Work required: Going line by line through the data below, report how many lines include the word "computer", with nothing added.
━━ Provided data ━━
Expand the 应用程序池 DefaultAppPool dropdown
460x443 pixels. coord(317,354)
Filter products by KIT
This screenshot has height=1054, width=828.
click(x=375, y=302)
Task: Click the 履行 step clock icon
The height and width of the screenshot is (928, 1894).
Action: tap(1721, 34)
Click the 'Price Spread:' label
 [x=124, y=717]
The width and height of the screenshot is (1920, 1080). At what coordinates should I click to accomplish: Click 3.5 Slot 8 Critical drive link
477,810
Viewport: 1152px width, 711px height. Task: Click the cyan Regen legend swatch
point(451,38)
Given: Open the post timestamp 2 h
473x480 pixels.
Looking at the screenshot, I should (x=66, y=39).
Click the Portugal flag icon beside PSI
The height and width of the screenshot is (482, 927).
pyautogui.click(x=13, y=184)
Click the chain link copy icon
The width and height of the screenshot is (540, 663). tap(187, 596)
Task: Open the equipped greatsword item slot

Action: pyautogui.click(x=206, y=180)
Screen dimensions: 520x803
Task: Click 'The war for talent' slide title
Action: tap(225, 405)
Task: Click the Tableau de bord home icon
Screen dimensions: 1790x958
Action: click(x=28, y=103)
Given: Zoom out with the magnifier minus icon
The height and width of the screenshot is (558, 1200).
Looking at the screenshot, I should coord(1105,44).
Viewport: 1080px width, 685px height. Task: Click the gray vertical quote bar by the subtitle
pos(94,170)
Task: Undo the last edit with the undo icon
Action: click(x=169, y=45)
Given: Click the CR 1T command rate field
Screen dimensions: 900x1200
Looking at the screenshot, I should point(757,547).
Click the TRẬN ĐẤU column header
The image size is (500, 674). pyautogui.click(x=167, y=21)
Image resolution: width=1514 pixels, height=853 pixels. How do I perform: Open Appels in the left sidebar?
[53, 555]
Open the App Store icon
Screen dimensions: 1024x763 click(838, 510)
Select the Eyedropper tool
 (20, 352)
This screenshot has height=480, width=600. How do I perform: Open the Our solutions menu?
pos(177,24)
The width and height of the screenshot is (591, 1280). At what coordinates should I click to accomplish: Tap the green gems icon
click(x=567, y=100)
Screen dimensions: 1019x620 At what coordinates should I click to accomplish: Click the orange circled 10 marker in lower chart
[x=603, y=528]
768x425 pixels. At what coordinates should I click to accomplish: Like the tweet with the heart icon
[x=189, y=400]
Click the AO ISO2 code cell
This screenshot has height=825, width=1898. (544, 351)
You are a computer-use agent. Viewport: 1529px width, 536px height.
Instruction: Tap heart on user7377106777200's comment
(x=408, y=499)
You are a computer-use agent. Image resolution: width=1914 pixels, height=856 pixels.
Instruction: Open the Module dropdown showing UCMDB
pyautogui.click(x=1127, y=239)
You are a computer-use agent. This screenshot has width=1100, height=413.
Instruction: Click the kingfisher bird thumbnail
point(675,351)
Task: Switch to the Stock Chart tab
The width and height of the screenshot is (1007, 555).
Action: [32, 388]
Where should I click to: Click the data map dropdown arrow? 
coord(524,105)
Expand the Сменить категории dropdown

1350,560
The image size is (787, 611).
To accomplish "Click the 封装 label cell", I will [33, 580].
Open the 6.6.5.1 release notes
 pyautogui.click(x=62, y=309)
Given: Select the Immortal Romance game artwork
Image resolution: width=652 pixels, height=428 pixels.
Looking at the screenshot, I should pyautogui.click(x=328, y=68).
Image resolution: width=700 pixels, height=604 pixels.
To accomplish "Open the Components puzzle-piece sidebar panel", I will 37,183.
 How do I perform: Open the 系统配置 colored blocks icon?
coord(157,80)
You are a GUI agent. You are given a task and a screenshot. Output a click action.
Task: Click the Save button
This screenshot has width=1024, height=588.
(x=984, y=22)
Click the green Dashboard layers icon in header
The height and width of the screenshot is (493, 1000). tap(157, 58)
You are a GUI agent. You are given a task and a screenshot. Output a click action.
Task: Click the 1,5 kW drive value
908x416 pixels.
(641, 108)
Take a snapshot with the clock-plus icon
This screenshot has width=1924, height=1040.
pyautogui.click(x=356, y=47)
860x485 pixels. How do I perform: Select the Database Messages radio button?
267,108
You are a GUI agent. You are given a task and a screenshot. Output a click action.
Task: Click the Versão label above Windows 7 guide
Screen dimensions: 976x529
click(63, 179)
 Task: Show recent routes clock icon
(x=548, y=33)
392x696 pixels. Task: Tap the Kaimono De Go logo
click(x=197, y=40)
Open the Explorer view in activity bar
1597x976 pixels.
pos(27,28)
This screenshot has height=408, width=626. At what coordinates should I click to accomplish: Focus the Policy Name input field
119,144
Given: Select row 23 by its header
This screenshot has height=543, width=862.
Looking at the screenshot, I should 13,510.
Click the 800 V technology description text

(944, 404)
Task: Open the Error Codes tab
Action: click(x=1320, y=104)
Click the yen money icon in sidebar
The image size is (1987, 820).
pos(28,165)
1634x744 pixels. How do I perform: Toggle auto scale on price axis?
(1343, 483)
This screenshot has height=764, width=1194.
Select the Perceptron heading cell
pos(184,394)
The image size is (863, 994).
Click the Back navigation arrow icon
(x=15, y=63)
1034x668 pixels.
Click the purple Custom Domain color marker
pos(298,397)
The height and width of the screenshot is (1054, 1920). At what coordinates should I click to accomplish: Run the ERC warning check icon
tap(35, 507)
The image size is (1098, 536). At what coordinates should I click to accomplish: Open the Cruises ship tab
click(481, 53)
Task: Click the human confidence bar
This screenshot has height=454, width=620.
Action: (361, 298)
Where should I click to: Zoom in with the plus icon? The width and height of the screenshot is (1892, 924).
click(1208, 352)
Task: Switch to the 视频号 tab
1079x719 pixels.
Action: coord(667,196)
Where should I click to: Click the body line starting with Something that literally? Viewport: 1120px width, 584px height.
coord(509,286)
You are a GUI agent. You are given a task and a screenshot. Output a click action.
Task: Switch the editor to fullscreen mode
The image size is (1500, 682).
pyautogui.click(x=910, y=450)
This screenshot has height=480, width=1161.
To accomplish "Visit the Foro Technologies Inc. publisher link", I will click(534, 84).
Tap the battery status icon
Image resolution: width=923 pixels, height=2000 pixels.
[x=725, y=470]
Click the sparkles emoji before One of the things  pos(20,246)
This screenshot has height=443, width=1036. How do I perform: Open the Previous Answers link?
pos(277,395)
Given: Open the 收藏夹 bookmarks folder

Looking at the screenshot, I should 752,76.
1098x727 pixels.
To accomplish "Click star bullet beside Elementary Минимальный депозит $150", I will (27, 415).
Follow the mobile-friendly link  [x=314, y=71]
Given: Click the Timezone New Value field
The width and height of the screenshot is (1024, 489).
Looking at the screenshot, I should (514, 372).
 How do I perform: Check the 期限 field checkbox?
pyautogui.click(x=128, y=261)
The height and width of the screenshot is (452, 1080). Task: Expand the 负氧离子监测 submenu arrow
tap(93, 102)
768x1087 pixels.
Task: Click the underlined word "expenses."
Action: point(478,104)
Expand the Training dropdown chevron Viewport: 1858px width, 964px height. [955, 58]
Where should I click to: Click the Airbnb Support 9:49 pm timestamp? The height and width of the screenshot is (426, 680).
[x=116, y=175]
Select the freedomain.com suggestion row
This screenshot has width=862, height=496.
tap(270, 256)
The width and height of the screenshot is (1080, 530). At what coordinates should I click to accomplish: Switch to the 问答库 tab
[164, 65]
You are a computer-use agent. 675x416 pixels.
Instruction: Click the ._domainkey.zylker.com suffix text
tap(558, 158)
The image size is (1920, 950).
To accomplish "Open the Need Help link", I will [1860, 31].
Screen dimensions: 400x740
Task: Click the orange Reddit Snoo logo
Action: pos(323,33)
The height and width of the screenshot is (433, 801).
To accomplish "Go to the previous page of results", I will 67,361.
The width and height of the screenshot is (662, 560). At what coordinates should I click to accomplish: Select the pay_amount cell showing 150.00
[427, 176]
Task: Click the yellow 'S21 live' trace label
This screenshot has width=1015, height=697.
━━━
Expected output: 4